→ Click-target data
════════════════
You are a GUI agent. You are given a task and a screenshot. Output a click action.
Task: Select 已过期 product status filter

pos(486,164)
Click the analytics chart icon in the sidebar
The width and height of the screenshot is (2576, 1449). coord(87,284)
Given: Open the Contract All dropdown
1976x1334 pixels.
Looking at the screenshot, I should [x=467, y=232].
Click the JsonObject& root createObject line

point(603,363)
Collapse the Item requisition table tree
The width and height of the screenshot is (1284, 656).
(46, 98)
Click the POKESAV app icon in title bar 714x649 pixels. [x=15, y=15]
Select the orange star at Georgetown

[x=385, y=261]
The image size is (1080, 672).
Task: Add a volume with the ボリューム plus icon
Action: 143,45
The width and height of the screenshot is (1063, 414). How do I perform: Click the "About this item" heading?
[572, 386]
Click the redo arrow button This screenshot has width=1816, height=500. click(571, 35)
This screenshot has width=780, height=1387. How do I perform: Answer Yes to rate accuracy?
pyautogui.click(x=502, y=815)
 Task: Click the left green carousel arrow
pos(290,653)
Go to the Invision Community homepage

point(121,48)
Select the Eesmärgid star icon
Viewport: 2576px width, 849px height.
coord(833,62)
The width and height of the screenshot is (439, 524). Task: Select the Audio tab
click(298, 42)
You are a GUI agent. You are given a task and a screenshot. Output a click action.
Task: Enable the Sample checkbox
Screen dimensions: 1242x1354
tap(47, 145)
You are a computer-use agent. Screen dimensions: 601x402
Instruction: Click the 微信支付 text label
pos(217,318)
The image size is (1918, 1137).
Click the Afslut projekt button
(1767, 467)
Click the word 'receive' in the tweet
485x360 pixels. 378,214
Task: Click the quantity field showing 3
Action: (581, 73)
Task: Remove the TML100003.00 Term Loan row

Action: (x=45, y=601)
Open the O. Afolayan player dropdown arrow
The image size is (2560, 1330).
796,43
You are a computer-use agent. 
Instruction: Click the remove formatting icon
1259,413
════════════════
→ Problem details
Please list each line in the material above that contains the string "computer".

→ Exercise output
You are a computer-use agent. Screen dimensions: 601x402
You are a computer-use agent. 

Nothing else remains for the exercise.